CHAPTER 47

310 24 1
                                    

Kinara terduduk disisi ranjang menghadap ke luar jendela, ia sempat mengunci pintu kamar dan mematikan lampu, lalu mendarat tepat di samping pot tanaman hiasnya yang sudah mulai menguning.

Setiap hembusan nafasnya mengharapkan kekosongan yang sempat beradu mata menjadi sebuah kebohongan pasti. Panggilan di ponsel ia biarkan menggema di sudut-sudut ruang kamarnya. Tidak ingin tahu siapa yang berusaha terhubung di balik layar, ia hanya butuh waktu untuk sendiri.

Matanya mencari, bukan kepada ponsel yang sedang bergetar. Namun lebih ingin mengetahui, apakah benar ini adalah Kinara yang dulu. Pantulan raganya di cermin menunjukkan bahwa dia baik-baik saja, tapi dari dalam ia tidak bisa menyangka dirinya bukan lagi jadi Kinara. Ada yang lain disana.

"Harus ya Kara kayak gini terus? Kenapa sedihnya lama banget? " ia meraih kalender yang entah sudah keberapa kali tak lupa ia beri tanda.

Tanggal demi tanggal yang ia beri tanda merah hampir memenuhi bulan April, bulan kesedihannya sekaligus hari istimewa yang menjadi kebalikan. Dan tepat bulan depan, itu adalah bulan istimewa untuk papi dan juga Benaya yang sudah hilang. Dan nanti atau jika tidak bisa ia berharap bisa bahagia meski akhirnya akan kembali seperti ini lagi.

"Hidup memang gak adil, maunya Kara terus yang sedih. Senyum ini bahkan udah gak berfungsi lagi. Senyum Kara kehilangan letaknya. Kamu hilang kemana senyum? Kembali! Bantu Kara memeriahkan bulan ini. "

Satu hari memang bukan waktu yang lama, tapi ini berbeda, Kinara tidak salah menyalahkan semesta, semesta tidak mau berpihak kepadanya. Benaya harus ada disini, harus menemaninya, harus menjaganya meski kedengarannya egois. Benaya tidak kembali seolah apa yang di putuskan oleh Kinara waktu itu benar-benar melukainya.

Ya, meskipun penyesalan baru saja datang, tapi Kinara tidak begitu menyesali kata demi kata yang ia lontarkan kala itu. Pelajaran perlu diberikan kepada seorang Benaya karena sudah kelewatan menghadapi manusia bernama Barra, tapi tidak seperti ini juga balasannya. Seolah semua kesalahan di lemparkan kepada Kinara dan tanpa sadar Benaya lah yang menciptakan sebuah masalah itu bisa terjadi.

Meski dulu pernah menjadi orang paling menyebalkan dan sekarang sudah tidak lagi, dia tetap dia, Benaya masih menjadi kekasih di dalam kotak hatinya, kalau tidak ada dia, ya, sudah hancur semestanya.

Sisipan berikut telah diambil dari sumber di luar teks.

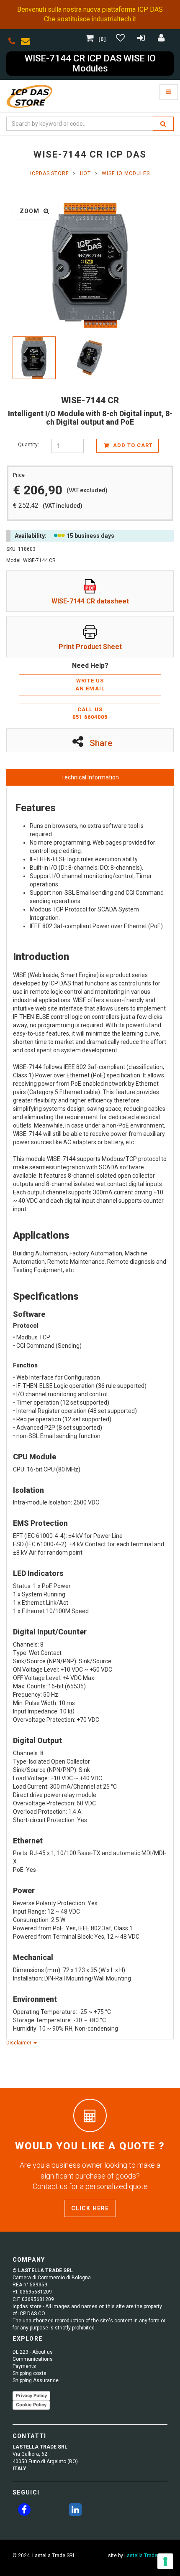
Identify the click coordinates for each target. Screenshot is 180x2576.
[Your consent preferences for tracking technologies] (165, 2561)
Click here (90, 2208)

Menjual rumah yang entah sudah di rencanakan berapa lama, dan tidak tahu siapa pembelinya. Kinara berharap siapapun yang mengisi nanti, dia ingin sosoknya sama seperti dengan Benaya.

"Kara capek nangis terus, nangis untuk orang yang lagi pergi, nangis untuk orang yang ninggalin Kara sendirian. Habis pabrik tisu kalau begini caranya. " ia mengusap pipinya dengan kasar.

Setelah menemukan surat yang di cari tadi, yang tiba-tiba ada di atas meja belajar, terlipat dengan rapi, kini surat itu terlihat lebih berani untuk di baca.

Tangannya mulai tergerak untuk membuka dan menutup surat, meski tanpa niat dan berani. Andai saat ini ia tidak dalam kondisi sedih, mungkin surat itu tidak akan takut untuk di baca. Bisa saja surat itu tidak hanya berani ia genggam dengan segala sesal, terpaksa dan penasaran. Kinara tidak seberani itu untuk tahu kelanjutan ceritanya.

Seperti ada malaikat dan iblis yang saling mengiriminya keyakinan, kepalanya berdenyut dengan hebat, sakit sekali, hingga dia terpaksa memukul-mukulinya. Kinara di hadapkan oleh satu pilihan, pilihan yang harus pahit agar dapat mewakili hatinya hari ini, besok, lusa atau bisa jadi selamanya.

"Bacalah, petunjuknya ada di balik sana. Kalau tidak di baca, mau tau jawabannya dari mana?"

"Sudah jelas Benaya memang maunya pergi. Dia gak mau sama kamu."